Migrations and perforations caused by Mirena birth control have resulted in lawsuits nationwide.


In July 2013, Kendrix was diagnosed with pseudotumor cerebri (PTC), also known as idiopathic intracranial hypertension (IIH), which she alleges was caused by side effects of levonorgestrel released by the Mirena IUD. The condition involves a build up of fluid in the brain, which can cause optic nerve damage and other injuries, and often can only be relieved through a lumbar puncture.

While Kendrix had the Mirena removed in April 2014, it is likely that the vision problems will be permanent, according to the lawsuit.

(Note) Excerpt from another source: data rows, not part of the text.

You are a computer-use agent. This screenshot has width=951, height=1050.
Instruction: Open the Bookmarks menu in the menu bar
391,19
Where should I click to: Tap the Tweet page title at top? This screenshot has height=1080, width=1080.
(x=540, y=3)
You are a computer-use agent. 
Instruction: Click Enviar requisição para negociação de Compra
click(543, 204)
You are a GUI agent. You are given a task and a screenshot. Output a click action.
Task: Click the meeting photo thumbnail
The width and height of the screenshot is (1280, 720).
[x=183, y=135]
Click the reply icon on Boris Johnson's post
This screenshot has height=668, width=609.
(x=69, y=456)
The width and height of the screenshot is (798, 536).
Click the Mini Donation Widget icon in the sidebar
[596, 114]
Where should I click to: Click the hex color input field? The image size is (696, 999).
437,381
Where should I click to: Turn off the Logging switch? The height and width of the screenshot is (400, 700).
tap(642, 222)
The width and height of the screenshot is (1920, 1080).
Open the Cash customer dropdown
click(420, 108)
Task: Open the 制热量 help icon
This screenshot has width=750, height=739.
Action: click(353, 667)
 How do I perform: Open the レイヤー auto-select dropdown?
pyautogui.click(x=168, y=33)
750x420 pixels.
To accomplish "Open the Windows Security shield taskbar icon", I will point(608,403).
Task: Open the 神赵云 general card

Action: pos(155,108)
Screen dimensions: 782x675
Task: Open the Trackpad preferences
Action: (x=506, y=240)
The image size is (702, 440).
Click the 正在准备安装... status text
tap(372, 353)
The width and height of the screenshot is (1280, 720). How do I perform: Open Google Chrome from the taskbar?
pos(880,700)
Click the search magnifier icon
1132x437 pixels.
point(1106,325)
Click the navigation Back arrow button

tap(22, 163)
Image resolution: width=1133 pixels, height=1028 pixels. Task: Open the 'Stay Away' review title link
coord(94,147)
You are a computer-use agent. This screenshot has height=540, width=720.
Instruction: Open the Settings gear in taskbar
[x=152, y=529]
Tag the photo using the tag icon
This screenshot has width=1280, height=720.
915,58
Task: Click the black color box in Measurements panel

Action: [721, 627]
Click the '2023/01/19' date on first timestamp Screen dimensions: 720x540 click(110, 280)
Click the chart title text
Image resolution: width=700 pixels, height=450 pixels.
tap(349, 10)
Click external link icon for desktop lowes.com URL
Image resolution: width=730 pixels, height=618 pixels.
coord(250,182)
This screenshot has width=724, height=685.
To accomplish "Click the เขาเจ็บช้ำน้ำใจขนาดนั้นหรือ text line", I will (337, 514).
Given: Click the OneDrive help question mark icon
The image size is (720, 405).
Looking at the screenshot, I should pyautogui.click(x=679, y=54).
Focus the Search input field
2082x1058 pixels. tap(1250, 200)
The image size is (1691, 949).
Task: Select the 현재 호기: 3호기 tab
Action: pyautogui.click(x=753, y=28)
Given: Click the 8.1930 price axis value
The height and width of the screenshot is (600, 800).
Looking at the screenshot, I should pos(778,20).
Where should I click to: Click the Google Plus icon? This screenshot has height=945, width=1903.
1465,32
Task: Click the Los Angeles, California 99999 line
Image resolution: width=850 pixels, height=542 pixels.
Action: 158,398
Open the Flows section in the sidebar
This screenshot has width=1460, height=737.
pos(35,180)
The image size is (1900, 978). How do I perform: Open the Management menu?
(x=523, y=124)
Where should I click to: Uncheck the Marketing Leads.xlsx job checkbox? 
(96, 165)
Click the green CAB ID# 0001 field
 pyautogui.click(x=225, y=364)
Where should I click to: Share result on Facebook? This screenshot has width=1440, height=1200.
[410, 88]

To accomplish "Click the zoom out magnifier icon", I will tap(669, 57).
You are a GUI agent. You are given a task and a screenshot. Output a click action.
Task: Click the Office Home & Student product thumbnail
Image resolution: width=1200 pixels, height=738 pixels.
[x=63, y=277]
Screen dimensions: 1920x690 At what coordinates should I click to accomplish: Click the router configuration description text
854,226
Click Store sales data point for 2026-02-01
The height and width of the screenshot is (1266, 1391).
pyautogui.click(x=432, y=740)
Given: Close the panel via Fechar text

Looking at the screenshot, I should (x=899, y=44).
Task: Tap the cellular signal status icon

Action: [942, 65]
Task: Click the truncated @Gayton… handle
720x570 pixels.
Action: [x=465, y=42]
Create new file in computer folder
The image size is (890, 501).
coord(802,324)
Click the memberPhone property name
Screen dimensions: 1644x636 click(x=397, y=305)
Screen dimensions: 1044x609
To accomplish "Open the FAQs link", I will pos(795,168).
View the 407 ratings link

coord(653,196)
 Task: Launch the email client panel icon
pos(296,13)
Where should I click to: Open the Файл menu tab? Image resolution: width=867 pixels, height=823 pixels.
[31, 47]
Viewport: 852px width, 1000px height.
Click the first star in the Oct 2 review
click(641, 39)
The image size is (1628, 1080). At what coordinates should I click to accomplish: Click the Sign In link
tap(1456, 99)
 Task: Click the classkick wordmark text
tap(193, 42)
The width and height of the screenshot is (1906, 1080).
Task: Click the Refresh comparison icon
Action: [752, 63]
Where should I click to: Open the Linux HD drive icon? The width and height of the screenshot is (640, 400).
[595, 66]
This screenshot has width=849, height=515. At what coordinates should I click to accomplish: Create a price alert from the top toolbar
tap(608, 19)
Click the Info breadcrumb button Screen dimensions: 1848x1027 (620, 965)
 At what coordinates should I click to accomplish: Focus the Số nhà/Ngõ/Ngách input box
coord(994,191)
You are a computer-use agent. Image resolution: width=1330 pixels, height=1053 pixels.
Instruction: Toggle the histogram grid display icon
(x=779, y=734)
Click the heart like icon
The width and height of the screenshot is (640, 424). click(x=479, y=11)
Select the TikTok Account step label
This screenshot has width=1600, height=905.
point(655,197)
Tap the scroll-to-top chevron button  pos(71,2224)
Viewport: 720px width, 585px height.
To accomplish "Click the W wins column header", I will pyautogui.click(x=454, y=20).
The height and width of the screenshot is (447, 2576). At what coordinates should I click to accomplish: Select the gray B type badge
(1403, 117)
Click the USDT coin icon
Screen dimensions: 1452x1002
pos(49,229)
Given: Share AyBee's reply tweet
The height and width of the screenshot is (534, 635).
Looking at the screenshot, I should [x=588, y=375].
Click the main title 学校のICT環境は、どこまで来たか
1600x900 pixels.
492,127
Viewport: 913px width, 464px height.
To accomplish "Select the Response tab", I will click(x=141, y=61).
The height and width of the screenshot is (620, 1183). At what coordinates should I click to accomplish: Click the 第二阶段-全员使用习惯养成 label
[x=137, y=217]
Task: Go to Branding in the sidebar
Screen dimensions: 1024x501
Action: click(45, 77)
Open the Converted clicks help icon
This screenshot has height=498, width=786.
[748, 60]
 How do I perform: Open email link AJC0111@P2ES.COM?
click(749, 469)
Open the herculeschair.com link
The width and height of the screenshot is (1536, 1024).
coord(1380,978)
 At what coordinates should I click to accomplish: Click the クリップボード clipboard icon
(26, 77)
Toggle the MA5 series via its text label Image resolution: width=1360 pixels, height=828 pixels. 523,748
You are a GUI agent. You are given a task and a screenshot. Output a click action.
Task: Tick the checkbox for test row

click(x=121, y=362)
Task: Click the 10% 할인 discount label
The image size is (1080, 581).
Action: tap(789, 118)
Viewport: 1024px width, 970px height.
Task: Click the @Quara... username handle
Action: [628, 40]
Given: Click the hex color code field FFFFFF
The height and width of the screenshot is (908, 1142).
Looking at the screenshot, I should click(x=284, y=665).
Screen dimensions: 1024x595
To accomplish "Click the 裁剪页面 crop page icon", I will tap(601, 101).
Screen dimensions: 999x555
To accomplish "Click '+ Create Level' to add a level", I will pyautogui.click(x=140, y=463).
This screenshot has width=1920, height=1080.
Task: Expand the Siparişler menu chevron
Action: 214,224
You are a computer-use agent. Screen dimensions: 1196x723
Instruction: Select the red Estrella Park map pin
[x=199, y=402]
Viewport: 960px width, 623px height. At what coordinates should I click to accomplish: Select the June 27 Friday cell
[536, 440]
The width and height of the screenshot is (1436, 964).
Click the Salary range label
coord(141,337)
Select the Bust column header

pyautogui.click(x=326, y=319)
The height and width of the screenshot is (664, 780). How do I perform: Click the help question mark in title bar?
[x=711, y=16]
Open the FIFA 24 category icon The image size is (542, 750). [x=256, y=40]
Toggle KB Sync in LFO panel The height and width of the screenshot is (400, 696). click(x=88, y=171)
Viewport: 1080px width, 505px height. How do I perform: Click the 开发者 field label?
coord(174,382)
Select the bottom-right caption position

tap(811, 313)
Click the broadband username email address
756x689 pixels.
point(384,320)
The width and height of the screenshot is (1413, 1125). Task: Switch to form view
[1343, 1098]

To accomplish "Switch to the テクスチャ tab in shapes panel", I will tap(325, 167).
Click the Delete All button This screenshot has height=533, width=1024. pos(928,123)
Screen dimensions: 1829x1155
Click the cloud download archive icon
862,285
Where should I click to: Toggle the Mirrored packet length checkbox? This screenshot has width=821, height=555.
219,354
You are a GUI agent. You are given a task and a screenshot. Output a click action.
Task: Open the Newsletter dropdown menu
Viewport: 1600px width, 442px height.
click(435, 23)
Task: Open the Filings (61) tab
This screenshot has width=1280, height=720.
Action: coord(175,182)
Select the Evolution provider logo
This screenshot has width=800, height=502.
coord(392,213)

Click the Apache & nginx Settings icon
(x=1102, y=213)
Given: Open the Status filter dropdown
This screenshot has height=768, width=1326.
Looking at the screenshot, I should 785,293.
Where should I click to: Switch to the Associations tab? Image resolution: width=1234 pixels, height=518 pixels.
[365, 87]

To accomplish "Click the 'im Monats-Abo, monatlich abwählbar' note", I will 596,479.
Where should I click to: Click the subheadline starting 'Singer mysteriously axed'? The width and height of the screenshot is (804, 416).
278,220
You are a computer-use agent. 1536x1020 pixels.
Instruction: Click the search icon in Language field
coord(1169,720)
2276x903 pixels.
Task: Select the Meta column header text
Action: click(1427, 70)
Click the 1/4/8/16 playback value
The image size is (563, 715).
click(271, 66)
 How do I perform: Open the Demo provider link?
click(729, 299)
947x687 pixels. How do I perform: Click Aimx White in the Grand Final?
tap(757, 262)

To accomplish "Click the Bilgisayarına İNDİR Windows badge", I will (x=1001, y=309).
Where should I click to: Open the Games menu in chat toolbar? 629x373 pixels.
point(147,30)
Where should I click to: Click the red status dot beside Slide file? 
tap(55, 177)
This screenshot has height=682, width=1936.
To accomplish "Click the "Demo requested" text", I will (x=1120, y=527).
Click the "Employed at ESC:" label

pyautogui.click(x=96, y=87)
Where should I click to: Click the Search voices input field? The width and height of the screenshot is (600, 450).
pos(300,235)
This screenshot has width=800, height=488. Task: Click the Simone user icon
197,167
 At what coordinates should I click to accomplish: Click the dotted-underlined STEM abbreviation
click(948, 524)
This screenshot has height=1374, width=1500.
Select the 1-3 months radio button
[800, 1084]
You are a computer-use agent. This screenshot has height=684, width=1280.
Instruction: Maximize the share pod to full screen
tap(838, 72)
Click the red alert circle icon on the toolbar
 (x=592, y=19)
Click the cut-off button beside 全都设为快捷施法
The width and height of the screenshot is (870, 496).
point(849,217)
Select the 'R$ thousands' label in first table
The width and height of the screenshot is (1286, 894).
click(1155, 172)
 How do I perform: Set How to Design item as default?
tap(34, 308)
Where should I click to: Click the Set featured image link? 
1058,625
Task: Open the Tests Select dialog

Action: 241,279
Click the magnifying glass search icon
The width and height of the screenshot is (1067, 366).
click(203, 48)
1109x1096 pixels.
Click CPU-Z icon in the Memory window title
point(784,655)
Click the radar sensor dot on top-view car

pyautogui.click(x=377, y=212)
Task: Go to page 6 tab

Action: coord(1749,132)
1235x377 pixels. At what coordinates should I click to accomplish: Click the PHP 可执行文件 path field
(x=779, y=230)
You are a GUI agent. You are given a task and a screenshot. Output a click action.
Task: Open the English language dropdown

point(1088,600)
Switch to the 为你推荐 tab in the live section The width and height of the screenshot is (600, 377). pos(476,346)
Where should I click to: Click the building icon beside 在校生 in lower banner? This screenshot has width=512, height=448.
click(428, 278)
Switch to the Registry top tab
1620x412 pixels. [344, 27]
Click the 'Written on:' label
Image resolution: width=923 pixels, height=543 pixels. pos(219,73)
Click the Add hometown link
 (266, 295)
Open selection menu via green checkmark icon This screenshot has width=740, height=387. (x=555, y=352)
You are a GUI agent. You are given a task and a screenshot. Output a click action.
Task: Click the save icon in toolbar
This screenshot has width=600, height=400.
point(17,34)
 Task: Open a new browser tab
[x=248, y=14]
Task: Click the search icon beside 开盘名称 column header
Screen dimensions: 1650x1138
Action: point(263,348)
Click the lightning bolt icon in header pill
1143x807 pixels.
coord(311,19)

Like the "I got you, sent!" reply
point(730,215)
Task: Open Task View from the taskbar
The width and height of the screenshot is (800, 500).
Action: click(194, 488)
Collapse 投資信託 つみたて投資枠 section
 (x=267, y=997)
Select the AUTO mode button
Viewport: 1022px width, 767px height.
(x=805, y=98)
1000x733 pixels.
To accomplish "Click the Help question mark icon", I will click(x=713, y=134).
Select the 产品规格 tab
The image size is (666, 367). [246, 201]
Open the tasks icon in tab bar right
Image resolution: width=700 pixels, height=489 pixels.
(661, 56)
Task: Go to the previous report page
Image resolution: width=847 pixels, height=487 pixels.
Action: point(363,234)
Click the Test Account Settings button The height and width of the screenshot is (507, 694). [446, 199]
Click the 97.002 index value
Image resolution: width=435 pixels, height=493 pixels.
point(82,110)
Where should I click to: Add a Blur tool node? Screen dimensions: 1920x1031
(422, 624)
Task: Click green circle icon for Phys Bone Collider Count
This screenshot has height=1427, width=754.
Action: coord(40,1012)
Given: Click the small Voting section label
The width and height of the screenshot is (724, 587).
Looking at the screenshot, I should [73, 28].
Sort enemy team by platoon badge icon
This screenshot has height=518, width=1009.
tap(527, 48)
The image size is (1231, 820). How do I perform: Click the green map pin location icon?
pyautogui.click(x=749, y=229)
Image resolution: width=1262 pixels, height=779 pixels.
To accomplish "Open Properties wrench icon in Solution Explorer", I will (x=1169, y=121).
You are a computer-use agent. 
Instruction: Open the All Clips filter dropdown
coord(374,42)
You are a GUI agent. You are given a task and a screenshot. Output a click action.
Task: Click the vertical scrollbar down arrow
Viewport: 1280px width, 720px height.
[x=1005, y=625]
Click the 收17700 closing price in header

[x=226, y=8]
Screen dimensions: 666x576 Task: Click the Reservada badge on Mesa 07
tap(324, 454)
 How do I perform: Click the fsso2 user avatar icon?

“There is currently no treatment to reverse permanent injury to the optic nerves caused by increased intracranial pressure,” the lawsuit notes. “Because of this, treatment of PTC or IIH is focused on halting visual loss that has already occurred.”

These pseudotumor cerebri risks, which are not mentioned on the Mirena label, make the birth control device unreasonably dangerous and defective, Kendrix’s lawsuit states.

The case joins a growing number of similar Mirena IUD lawsuits filed nationwide by women who suffered intracranial hypertension or pseudotumor cerebri. Given similar questions of fact and law raised in complaints filed throughout the federal court system, the U.S. Judicial Panel on Multidistrict Litigation (JPML) established coordinated pretrial proceedings in April 2017, centralizing all cases involving pseudotumor cerebri or intracranial hypertension complications from Mirena IUDs before one judge in the Southern District of New York.

There are currently more than 200 complaints pending before U.S. District Judge Paul A. Englemayer as part of an MDL, or multidistrict litigation. However, as Mirena injury lawyers continue to review and file claims for women nationwide, it is expected that the size and scope of the litigation will continue to grow over the coming weeks and months.